In early 2013, I completed my first tri. During the check-in phase my calf was marked up with my age, a practice this rookie was not expecting. It was with mixed emotion that I walked away with this glaring and constant reminder of my age.
Thankfully, the mix of excitement and nerves kept me distracted from that gigantic, black, Sharpied 39 on my calf. This isn’t a race re-cap post, so I’ll skip to the relevant part of the story. It was somewhere mid-run that a feeling of fatigue started to well up inside me and a little annoying voice began telling me that a short walk break wouldn’t hurt a thing. Afterall, I was 39 and I deserved it. My only goal was to cross the finish line and in no particular time. Certainly, just finishing was enough.
As my spirits dropped, so did my head and guess what was in my line of sight? Yep. Everyone else’s Sharpied age marked right on their own calves. Passing me were 59, 12, 48, and 64 year olds. This is the exact moment when I made a conscious decision to shift my focus. Literally.
Lifting my head up brought into my line of sight the path that lay before me and the friends and family that lined that path. I let their cheering lift my spirits. Your job is to do this and give it your best. Push through. What doesn’t kill you, only makes you stronger. You’ve got this, after all your only 39. If that 59, 12, 48, and 64-year-old can do this, you can too. And just like that I was passing up that 59, 12, 48, and 64-year-old and crossing the finish line. Nicely done, Amy.

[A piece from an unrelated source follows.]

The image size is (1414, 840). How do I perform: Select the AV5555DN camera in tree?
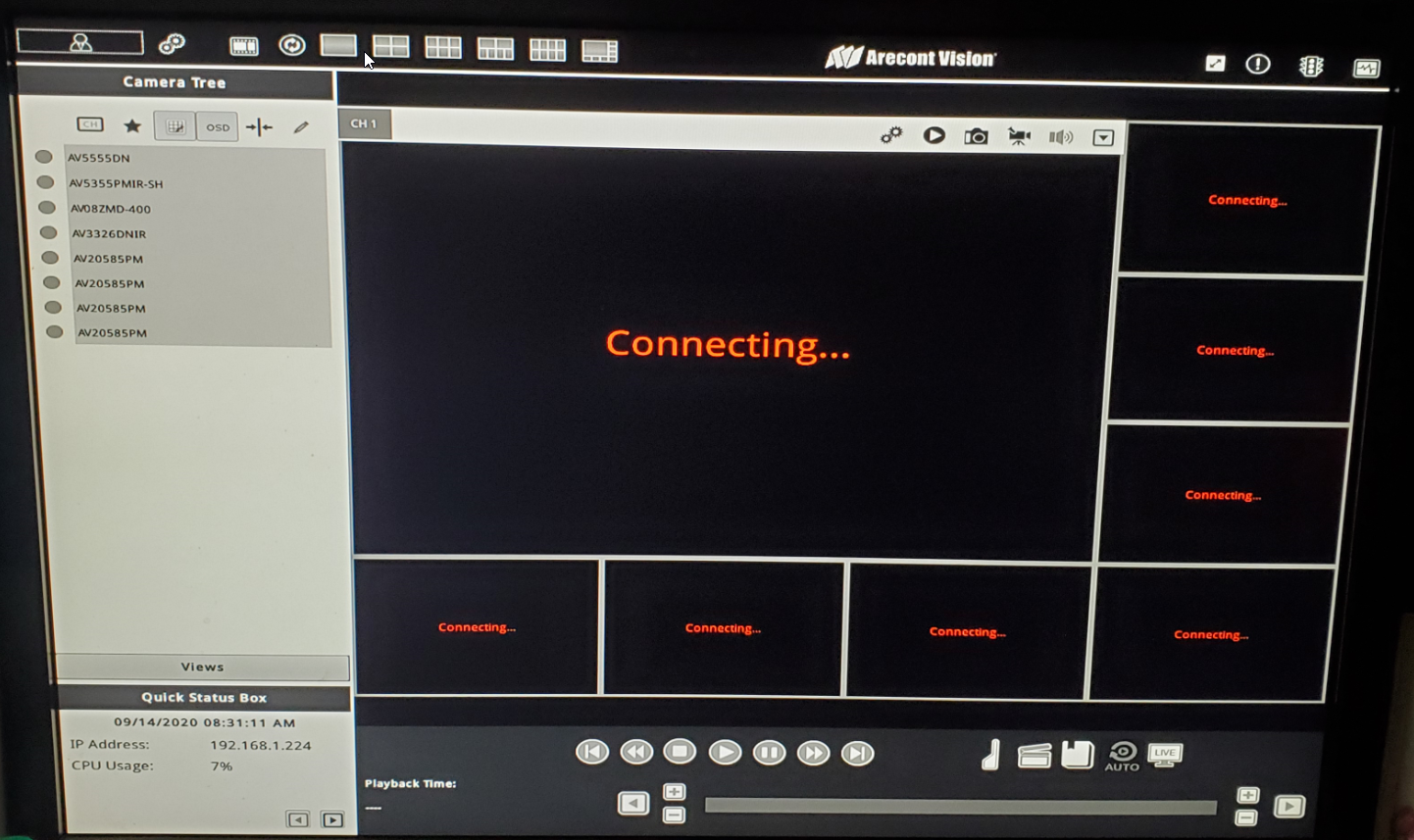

And just like the finish line, my 40th birthday has come and gone. Life is so much like a race. Over the course of this last year from time to time my spirits waned but, when I made the effort to lift my head and take a look at what lay ahead of me it didn’t appear all that bad. My job here is to live the best life I can and I will push through the hard parts and find ways to experience joy as often as possible. Afterall, I am ONLY 40! I’ve totally got this and there is no time to waste dwelling on what I haven’t accomplished or how overwhelming it can all be sometimes.
Last year I spent my birthday with an amazingly wise friend who reminded me that I was entering my 40th year of ilfe upon turning 39. My year has been filled with amazing experiences, love, and so many blessings. Not only did I complete my first triathlon during this 40th year of life, I have also has the sheer pleasure of
- watching my boy turn 16-year-old, get his drivers license, get his first job, lose his first love, and get his first car
- falling in love all over again with my best friend
- watch one of the most precious ladies I know adopt the most special little girl ever
- personally witnessing the amazing impact of the Girls On the Run program on the lives of almost 20 incredible girls in San Antonio
- learning to enjoy swimming for fitness (age+injuries= lots of pool time in 2013…I had no choice)
- completing Priscilla Shrirer’s Gideon bible study that touched my heart in so many incredible ways
- running a 5K for the first time with both my sister and my mom
- planting and watching our first herb garden grow
- being spoiled by an amazing summer get away with my love
- drinking mint juleps, listening to the amazing music of Mumford and Son’s under a beautiful summer night, and dancing the night away at a Fiesta party with my love
- seeing the Market in Seattle, falling in love with a farm-house and the quaintest little town of O’Connor, Washington
- watching the cutest niece ever turn 3
- making memories with some of the best gals I know riding horses, drinking wine, swinging from trapeze, running races, drinking wine, watching Pink! swing from the rafters, and drinking wine 😉
- doing my first gym workout with my mom and watching her use heavier weights than me…she’s strong y’all.
There are too many fun memories to list them all, but it’s been a great little trip down memory lane. Most of all it’s inspiring and thrilling to think I have an entire year ahead of me to make a whole new list. Thanks to so many of you for making this year incredible for me!
So I am curious friends, have you ever struggled with a monumental birthday? Or do you just embrace getting older, one birthday at a time? If so, how did you manage to get through it and find joy and acceptance in your new age?